The aggregator produces one verdict, then a series of N×N matrices:

- **Connectivity matrix** — for each `(sender, recipient)`, the
  `connection_type` from the last `peer_connected` event:
  `direct`, `nat_traversed`, or `relayed`.
- **Path-type matrix** — for each pair, the most recent
  `direct_path_status` event (`Established`, `Pending`,
  `BestEffortUnavailable`, `Failed`).
- **Transfer matrix** — for each directed pair, ✓/✗ + throughput Mbps
  (from sender's `send_to_complete` event, cross-checked against
  recipient's `data_received` with `sha_match: true`).
- **Stream matrix** — counters exchanged per pair in C4.
- **Forced-relay evidence** — relay node + bytes_forwarded from
  `target=ant_quic::relay_traffic` warn lines.
- **Silent drops by kind** — listed if any.

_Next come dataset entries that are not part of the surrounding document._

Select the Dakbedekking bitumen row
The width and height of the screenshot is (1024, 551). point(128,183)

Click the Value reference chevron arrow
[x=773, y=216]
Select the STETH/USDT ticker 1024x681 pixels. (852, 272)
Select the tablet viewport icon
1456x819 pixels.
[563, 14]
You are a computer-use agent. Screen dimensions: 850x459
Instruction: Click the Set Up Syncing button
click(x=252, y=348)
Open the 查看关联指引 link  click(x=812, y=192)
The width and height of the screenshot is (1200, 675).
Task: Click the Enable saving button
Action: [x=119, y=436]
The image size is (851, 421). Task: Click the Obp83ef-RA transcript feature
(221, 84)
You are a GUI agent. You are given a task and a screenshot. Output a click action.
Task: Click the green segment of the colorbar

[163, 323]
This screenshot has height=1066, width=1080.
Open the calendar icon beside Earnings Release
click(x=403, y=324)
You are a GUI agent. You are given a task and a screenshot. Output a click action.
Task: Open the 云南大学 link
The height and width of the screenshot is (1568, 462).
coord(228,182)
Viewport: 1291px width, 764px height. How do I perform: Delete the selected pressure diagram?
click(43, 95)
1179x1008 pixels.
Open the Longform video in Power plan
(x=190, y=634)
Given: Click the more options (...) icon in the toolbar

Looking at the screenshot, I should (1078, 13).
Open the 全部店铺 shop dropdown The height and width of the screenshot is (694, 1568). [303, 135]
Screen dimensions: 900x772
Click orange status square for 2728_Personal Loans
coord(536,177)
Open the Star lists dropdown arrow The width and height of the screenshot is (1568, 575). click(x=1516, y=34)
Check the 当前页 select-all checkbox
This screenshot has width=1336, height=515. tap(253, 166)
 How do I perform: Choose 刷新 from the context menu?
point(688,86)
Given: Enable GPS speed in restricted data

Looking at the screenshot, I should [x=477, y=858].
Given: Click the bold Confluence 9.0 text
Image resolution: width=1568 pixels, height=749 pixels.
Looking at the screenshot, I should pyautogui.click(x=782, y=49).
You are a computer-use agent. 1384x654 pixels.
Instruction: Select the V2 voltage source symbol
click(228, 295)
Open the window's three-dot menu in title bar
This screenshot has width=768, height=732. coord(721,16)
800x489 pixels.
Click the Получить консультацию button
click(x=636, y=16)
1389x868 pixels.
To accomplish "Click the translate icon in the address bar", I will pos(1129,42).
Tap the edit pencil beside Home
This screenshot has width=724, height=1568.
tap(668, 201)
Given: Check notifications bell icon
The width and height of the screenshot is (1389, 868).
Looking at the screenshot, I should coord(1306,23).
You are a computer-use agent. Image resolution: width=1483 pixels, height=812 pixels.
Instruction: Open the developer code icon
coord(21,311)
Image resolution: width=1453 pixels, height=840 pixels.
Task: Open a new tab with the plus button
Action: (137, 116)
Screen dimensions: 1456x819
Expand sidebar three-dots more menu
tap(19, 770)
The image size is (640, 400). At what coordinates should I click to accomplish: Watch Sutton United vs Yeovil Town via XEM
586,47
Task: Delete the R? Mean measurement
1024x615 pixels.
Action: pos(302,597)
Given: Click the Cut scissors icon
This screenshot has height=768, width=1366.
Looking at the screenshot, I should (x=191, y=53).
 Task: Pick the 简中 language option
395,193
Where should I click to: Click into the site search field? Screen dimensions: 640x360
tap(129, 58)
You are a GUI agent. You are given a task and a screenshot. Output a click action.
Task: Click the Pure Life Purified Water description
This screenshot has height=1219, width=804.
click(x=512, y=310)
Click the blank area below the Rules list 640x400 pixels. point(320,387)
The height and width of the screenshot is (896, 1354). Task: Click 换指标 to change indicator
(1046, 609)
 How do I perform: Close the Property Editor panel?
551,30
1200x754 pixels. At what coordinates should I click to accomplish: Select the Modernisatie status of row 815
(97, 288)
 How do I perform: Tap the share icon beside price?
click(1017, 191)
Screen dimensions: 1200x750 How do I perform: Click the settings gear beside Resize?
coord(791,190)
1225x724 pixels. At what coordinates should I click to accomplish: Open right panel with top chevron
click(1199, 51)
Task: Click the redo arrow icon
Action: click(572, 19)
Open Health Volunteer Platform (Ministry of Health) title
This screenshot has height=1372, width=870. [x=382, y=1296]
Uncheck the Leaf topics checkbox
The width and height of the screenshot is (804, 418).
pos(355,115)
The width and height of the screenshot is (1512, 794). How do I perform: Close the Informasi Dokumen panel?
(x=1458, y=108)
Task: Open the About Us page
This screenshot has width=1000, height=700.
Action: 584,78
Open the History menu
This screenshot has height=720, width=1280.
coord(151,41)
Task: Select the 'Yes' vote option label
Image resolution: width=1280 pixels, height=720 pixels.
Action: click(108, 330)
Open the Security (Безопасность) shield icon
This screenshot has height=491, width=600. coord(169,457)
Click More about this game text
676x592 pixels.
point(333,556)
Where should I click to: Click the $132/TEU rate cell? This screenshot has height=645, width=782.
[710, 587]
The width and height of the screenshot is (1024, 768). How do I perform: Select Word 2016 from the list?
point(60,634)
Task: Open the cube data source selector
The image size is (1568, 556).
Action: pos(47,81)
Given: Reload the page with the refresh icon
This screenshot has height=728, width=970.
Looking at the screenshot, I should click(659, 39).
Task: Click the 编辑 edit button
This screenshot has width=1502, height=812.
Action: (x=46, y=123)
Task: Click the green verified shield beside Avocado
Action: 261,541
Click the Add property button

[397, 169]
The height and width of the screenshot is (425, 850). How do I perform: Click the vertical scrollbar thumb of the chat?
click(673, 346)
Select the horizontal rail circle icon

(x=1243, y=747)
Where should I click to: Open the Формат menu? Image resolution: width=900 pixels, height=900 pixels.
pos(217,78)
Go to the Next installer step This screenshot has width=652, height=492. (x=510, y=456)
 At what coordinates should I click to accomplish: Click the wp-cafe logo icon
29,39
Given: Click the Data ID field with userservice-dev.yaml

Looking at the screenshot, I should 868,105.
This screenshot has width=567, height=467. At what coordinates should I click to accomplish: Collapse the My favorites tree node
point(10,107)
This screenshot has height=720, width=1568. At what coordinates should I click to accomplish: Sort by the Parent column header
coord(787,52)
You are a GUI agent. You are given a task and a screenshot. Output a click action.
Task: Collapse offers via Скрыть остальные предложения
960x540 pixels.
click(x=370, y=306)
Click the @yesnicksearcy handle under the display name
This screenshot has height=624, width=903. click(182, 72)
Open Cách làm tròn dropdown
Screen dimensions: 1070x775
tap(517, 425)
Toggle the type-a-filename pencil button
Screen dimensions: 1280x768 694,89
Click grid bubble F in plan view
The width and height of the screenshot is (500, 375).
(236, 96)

Run is FAIL if non-zero.

PASS criteria (all must hold):
1. zero silent_drop, send_error, and stale_reaper lines.
2. every reachable directed pair has a `peer_connected` event.
3. every C3 pair completed with `sha_ok: true`.
4. forced-relay observed non-zero `bytes_forwarded`.

## Triage

| Symptom | First check |
|---|---|
| Pair shows blank in connectivity matrix | `grep -i 'failed\|timeout' LOG_DIR/c1_<sender>.log` |
| Transfer ✗ for a pair | check sender `c3_send_*.log` for `send_to_complete` and recipient `c1_*.log` for `data_received` |
| C5 reports zero relay bytes | confirm pfctl block applied (`sudo pfctl -a com.saorsa/cross-env -s rules`) and a VPS hosts the MASQUE relay session; check any `c1_V_*.log` for `target=ant_quic::relay_traffic` |
| Silent drops > 0 | grep the per-node log for `kind=<slug>` to find the offending source line |
| Stale-reaper triggered | indicates a lifecycle regression; bisect against `c233e4e0` |

## Adding a scenario

Drop a new `c7-foo.sh` in `scripts/lib/scenarios/`. It MUST:

1. Source `cross-env-common.sh` and `topology.sh`.
2. Export functions `run`, `verify`, and a dispatcher matching
   `case "${1:-run}"` at the bottom (see `c1-mesh-up.sh` for the canonical
   shape).
3. Register a cleanup trap if it spawns processes.
4. Write its per-host logs to `LOG_DIR/c7_<label>.log` so the aggregator
   picks them up.

The orchestrator auto-discovers any new scenario file.

## Notes

- Sudo is only required for C5; you can omit it if you skip that scenario.
- `--send-to` and the periodic `relay_traffic` warn line both arrived in
  ant-quic v0.27.x — older binaries on the VPS will reject `--send-to`
  with a clap parse error. Always run the deploy step above before a
  full-matrix run.
- The harness deliberately does NOT restart the systemd `ant-quic-matrix`
  unit on VPS after the run — the operator does that by hand.